Coordenadora de Ensino Fundamental do Ministério da Educação (MEC), Maria Pagel explica que a mudança na etapa foi necessária para beneficiar crianças mais carentes. "A Constituição garante a obrigatoriedade do acesso ao ensino fundamental e é essa a faixa do ensino que deve ser alargada pois dispõe de recursos maiores", afirma. Ela esclarece que a proposta é que o ensino médio seja repensado como um todo, mas que isso será discutido em cada sessão de ensino.

Direito

Diretores e coordenadores de instituições particulares garantem que não haverá mudanças bruscas. Como as crianças começam a freqüentar escolas particulares bem antes dos seis anos, ninguém vai ficar mais tempo estudando. Segundo Assami, o colégio coordenado por ele está preparando a nova proposta pedagógica exigida, mas o conteúdo continuará condizente com a idade. "Nosso objetivo é preservar a criança", argumenta.

"Na realidade, quem perde com isso, são só instituições particulares que oferecem apenas educação infantil", comenta a presidente do Sindicato das Escolas Particulares do DF (Sinepe), Amabile Pacios.
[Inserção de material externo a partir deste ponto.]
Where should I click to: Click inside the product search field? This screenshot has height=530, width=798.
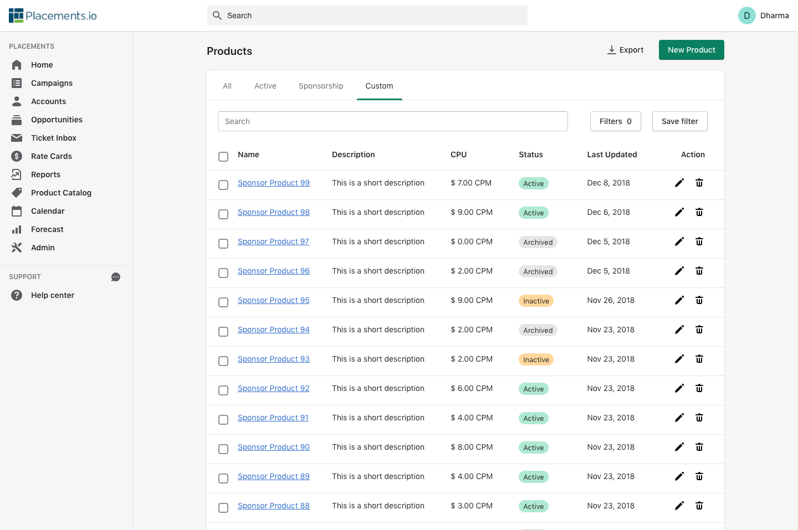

No Paraná, o Sindicato das Escolas Particulares pediu ao Conselho de Educação que avalie a possibilidade de reconhecer a equivalência entre o jardim III e o 1º ano. Mas o Ministério da Educação (MEC) é claro ao afirmar que o conteúdo pedagógico do 1º ano do ensino fundamental é diferente daquele do último ano do ensino infantil. No DF o sindicato também pediu à Secretaria de Educação que as escolas de educação infantil continuem alfabetizando as crianças até seis anos, para não perder uma turma, mas ainda não obteve resposta.

Diretor de uma escola particular da Asa Sul, Ronaldo Yungh lembra que ainda falta regulamentação da nova norma para que os critérios de transição fiquem mais claros. Por enquanto, a evidência é que, com exceção da alteração na série, o restante é uma questão de nomes. O colégio dirigido por Ronaldo oferece ensino apenas a partir da 1ª série e, a partir do ano que vem, terá também o 1º ano. "Não creio que isso vai gerar nenhuma confusão na hora da matrícula", acredita.